Section Not Applicable

If Specified Person is Non-Resident who does not have a permanent establishment in India.

The section has overriding effect on all provisions of Chapter XVIIB of the Income tax Act, 1961 Except the Followings:

192 – TDS on Salary

192A – TDS on Premature withdrawal from EPF

194B – TDS on Lottery

194BB – TDS on Horse Riding

194LBC – TDS on Income in respect of investment in securitization trust

194N – TDS on cash withdrawal in excess of Rs. 1 crore


Tax shall be deducted at Highest of the Followings

A) at twice the rate specified in the relevant provision of the Act or

B) at twice the rate or rates in force; or

C) at the rate of five percent or

D) Section 206AA Rate (If Applicable section applies)

Note :- Similar Provision for TCS u/s 206CCA has also been inserted and applied.
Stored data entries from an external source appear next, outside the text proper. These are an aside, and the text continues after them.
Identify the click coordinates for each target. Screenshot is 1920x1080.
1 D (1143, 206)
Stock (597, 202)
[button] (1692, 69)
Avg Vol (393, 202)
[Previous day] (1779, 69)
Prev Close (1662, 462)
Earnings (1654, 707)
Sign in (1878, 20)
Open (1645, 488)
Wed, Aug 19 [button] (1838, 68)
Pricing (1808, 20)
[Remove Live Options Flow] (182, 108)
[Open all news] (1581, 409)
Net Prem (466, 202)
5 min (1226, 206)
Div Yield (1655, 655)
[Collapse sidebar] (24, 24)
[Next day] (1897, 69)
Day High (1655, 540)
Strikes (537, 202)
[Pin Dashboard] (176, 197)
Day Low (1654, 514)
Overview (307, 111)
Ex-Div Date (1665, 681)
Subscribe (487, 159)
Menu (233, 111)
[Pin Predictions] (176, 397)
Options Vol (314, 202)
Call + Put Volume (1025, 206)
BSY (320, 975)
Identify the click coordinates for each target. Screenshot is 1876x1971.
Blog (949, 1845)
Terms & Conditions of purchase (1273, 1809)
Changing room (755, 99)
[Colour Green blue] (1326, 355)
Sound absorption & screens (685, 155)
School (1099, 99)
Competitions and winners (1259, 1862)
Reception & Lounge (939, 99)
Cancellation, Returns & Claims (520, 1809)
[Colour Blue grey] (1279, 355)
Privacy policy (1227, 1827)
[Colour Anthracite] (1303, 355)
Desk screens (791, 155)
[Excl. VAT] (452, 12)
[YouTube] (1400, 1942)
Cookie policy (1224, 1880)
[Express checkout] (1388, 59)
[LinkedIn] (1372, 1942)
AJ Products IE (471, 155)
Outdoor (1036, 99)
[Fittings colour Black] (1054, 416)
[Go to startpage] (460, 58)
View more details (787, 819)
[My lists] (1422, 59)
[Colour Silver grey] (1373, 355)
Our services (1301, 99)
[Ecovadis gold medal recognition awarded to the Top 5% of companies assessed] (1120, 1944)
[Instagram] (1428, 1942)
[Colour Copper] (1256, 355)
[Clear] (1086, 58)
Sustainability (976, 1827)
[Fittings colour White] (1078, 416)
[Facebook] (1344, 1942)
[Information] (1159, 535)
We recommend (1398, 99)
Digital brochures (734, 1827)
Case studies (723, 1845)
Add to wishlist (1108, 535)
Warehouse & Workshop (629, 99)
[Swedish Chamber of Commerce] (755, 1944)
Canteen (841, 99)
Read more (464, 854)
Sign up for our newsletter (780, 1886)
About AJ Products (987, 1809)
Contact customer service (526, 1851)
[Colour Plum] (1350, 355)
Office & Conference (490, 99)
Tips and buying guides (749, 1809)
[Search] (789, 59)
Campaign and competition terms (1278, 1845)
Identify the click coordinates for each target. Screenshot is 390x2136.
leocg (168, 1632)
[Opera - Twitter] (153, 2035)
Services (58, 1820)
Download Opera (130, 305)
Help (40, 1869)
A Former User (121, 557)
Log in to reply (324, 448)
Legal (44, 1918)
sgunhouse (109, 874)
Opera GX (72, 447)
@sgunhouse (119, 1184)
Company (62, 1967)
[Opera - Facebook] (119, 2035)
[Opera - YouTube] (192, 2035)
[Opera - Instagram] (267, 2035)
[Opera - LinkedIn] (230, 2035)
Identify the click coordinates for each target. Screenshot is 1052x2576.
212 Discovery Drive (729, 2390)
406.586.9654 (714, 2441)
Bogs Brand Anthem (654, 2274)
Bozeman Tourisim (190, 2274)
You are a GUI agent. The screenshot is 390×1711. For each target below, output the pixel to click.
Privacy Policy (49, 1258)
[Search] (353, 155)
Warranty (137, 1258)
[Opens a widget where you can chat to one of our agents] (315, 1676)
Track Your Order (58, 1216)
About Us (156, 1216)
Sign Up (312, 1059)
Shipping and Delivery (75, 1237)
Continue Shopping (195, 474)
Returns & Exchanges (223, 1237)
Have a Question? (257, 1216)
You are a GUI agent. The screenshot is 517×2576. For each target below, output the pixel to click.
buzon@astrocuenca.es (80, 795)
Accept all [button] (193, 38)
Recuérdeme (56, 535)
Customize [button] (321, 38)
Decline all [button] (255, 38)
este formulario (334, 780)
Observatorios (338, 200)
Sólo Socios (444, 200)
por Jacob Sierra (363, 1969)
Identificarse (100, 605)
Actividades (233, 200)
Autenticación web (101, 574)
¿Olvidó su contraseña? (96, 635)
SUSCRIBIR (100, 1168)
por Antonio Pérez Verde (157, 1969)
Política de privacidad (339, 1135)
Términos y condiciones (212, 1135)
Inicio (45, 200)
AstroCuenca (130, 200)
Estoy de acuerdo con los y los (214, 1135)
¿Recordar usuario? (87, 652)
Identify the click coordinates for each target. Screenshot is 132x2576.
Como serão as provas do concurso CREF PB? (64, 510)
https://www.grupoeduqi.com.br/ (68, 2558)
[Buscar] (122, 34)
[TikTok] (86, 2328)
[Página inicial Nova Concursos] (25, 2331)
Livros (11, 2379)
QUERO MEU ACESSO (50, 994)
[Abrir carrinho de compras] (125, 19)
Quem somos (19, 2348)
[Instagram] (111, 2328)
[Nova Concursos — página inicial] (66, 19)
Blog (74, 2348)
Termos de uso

How to Check the Non Filer Status of Seller on Portal

It can be seen that the tax deductor or the tax collector is required to do a due diligence of satisfying himself if the deductee or the collectee is a specified person. This can lead to extra compliance burden on such tax deductor or tax collector. To ease this compliance burden the Central Board of Direct Taxes is issuing a new functionality “Compliance Check for Sections 206AB & 206CCA“. This functionality is made available through reporting portal of the Income-tax Department. The tax deductor or the collector can feed the single PAN (PAN search) or multiple PANs (bulk search) of the deductee or collectee and can get a response from the functionality if such deductee or collectee is a specified person. For PAN Search, response will be visible on the screen which can be downloaded in the PDF format. For Bulk Search, response would be in the form of downloadable file which can be kept for record. The deductor or the collector may check the PAN in the functionality at the beginning of the financial year and then he is not required to check the PAN of non-specified person during that financial year.